Taking Heed to Head Injuries
Claremont Tweaks Concussion Rules
Claremont — Gone are the days when an athlete was sent back into the game if he could correctly count the number of fingers held up in front of him.
“ ‘Ok, you look all right. Go back in.’ That is not acceptable any longer,” SAU 6 Superintendent Middleton McGoodwin said recently.
At last week’s School Board meeting, the board passed a new concussion management policy that applies a more comprehensive analysis after a head injury, whether it is on the playing field, during gym class or anywhere else on school grounds.
The policy meets the requirements of a new state law that took effect in August mandating that school districts have policies for management concussions and head injuries in student sports.
To that end, the Claremont policy has a strict “return to play” provision that requires approval from medical professionals and a signed form from parents, among other conditions.
“It is not as apparent when someone is ready to play again after a head injury like it is with a broken leg,” said McGoodwin. “Across the nation, everyone is acknowledging the long-term effects concussions can have.”
Stevens athletic director Aaron House said Claremont’s policy, which applies to all grade levels, is more stringent than the state law when it comes to allowing a student to resume playing.
House said students must follow the “seven steps” before returning to the field or court.
These include rest, followed by aerobics, sports-specific training, non-contact drills, full-contact controlled training, then full-contact practice and finally signed return-to-play forms. At the minimum, the steps can take five to seven days.
“We are going above and beyond what the state law says, “ House said yesterday.
“It is taking a very conservative approach with every student. They have to show us in stages they are ready to get back on the field.”
McGoodwin said the major difference with the new policy is that it alerts everyone who comes in contact with a student who has had a concussion, not just the coach, and involves those people in the recovery.
“I think the key piece is that it involves the faculty, coaches, medical staff and parents,” McGoodwin said.
The policy states that “communication between families, educational personnel, athletic staff, and health-care providers is crucial to facilitate a student’s healthy return to school and physical activity following a concussion.”
The policy’s stated goals include identifying staff in the school that will set up the support system for the student during recovery; establish system-wide procedures for staff to follow for all head-related injuries; and institute the stages of recovery and return to play procedure for all students.

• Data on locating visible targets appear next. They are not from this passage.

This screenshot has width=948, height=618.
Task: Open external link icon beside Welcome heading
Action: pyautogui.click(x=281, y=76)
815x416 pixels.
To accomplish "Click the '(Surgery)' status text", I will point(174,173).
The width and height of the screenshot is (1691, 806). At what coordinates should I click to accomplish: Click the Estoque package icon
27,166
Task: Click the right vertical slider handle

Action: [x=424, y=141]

House said the administration took steps this fall with athletes by requiring everyone in a semi-contact or full-contact sport to have what is called “baseline” testing done prior to participating. If a student suffers a head injury, he or she will be required to complete another test, which is compared to the baseline results.

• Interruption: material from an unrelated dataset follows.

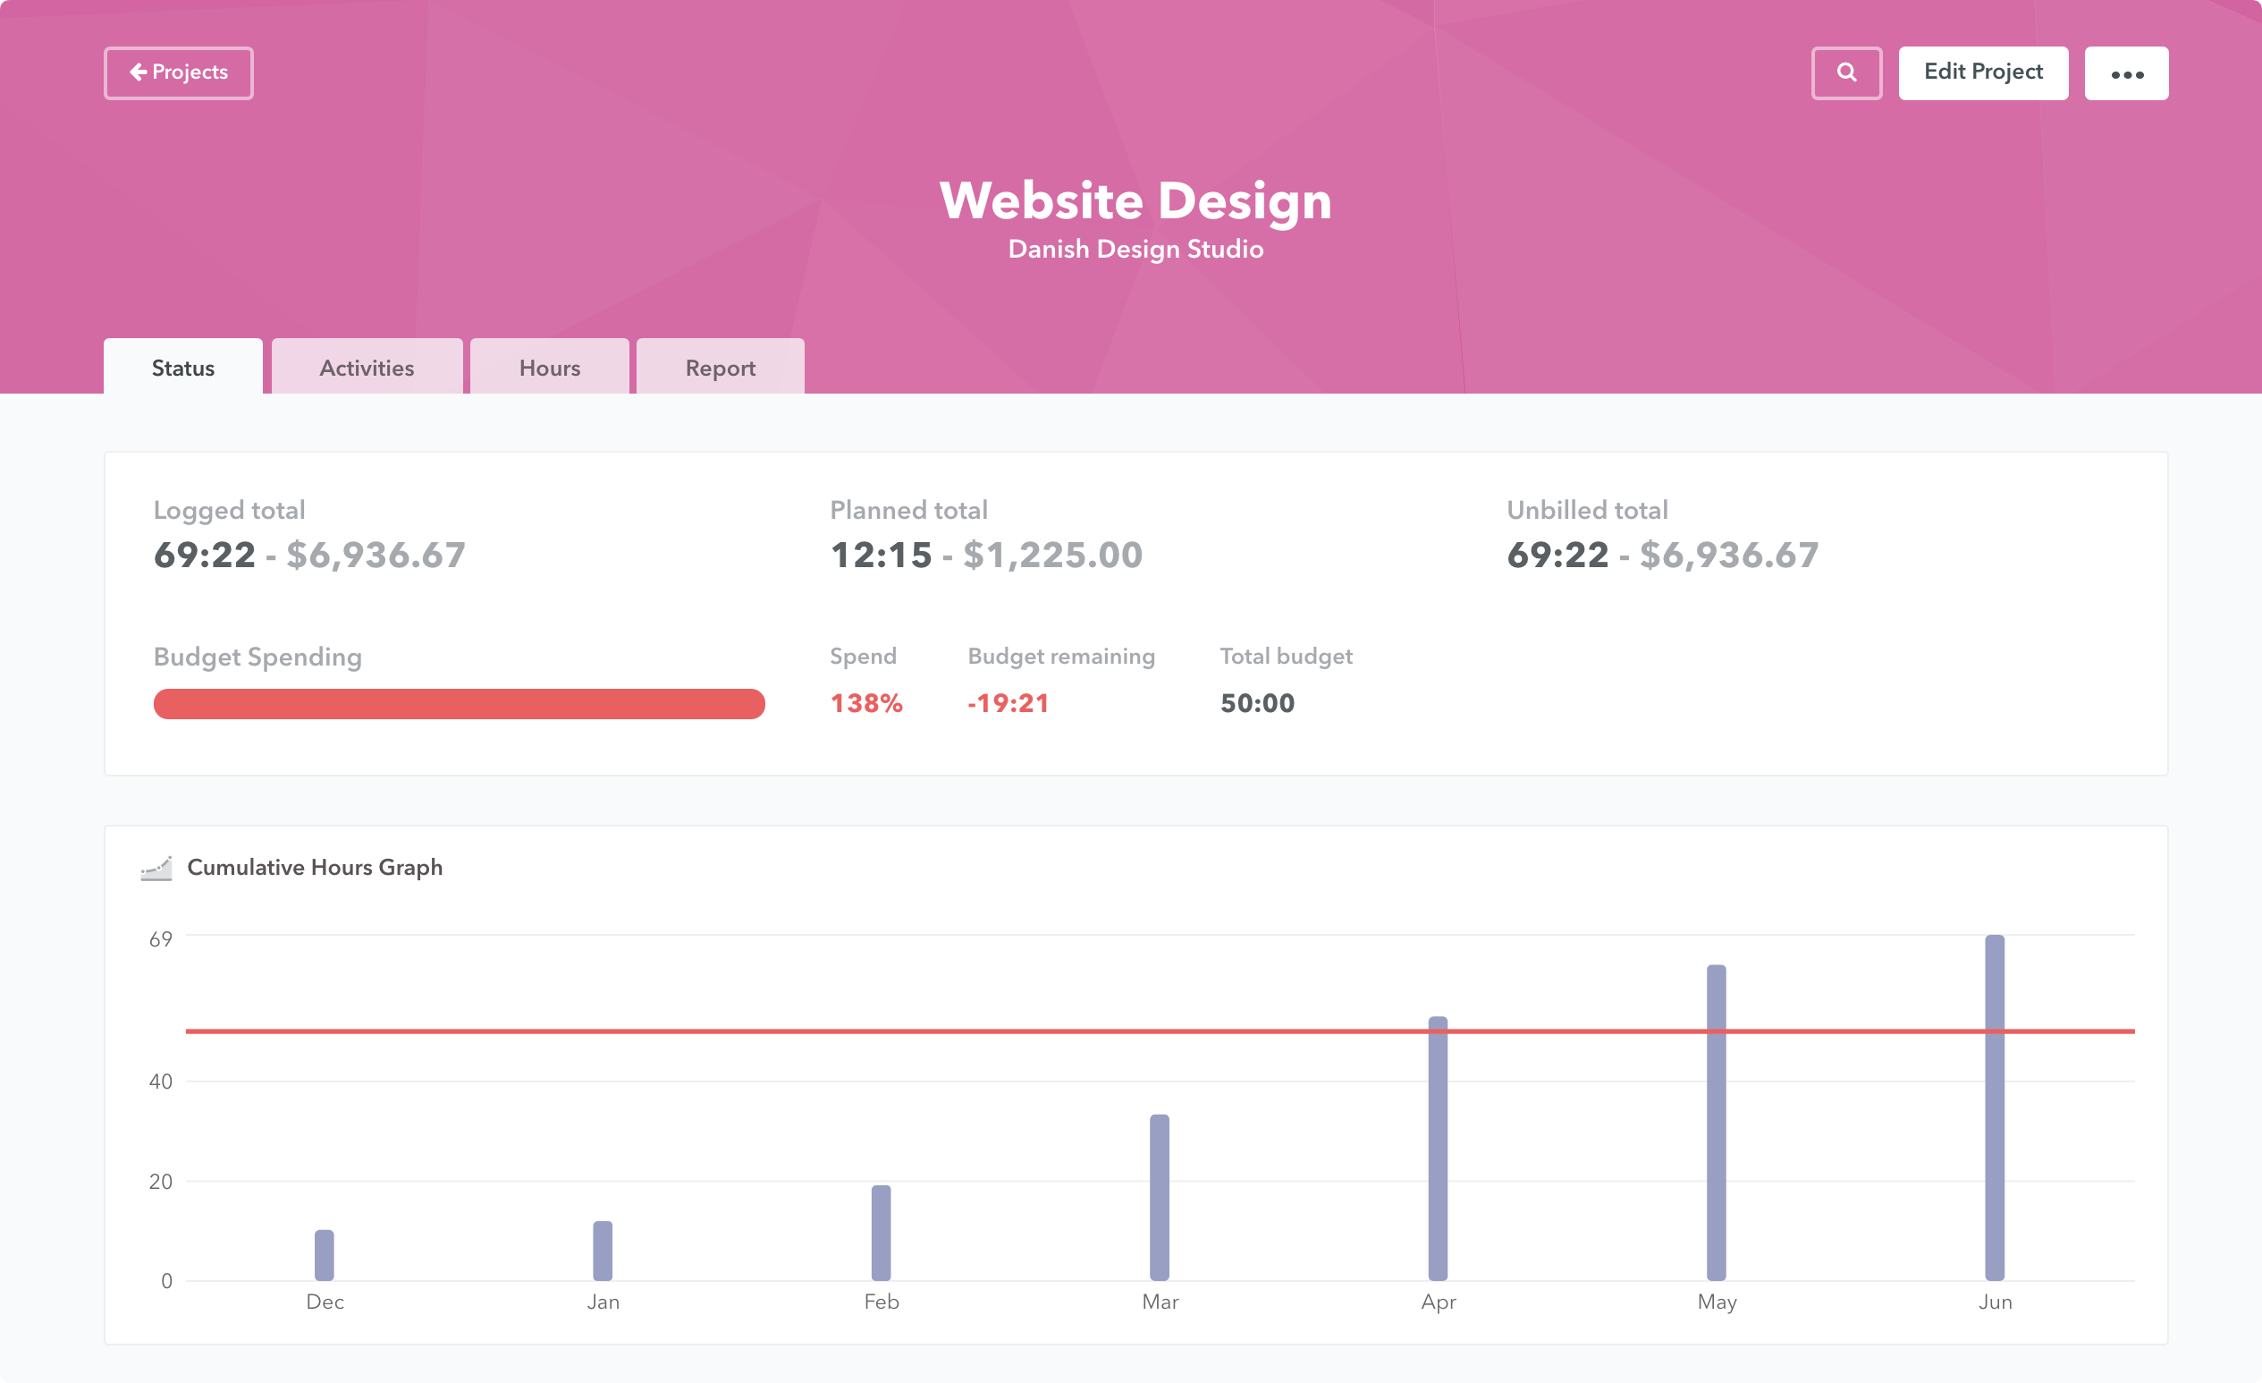Click the back arrow to return to Projects
Screen dimensions: 2262x1383
tap(138, 72)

That information can then be compared to the results of a test a student will take after a head injury.
“The impact assessment allows a professional to identify if a student is able to return (to playing,)” McGoodwin told the School Board earlier this month. “Recovery time should be respected.”

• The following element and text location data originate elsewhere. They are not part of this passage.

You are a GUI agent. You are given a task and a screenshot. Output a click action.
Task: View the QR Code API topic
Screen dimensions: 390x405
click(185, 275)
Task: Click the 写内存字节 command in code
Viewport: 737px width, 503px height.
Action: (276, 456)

There are four stages of recovery, from green, least severe, to yellow, orange and red. All Claremont school district personnel are to observe the student during recovery. The red stage recovery can take several weeks.
“We want to prevent the brain from being reinjured before it is fully healed,” McGoodwin said. “It is not only about the physiology, but also about a student’s learning while the healing is going on.”
Another condition of the policy is that all physical education teachers throughout the district complete the National Federation of State High School Association “Concussion in Sports” course.
The board expected to formally approve the policy at the second reading later this month.
McGoodwin told the School Board the comprehensive approach in the policy is important because it makes everyone aware of the student’s circumstances: “It will bring more awareness and sensitivity not only for athletic staff but instructional staff also.”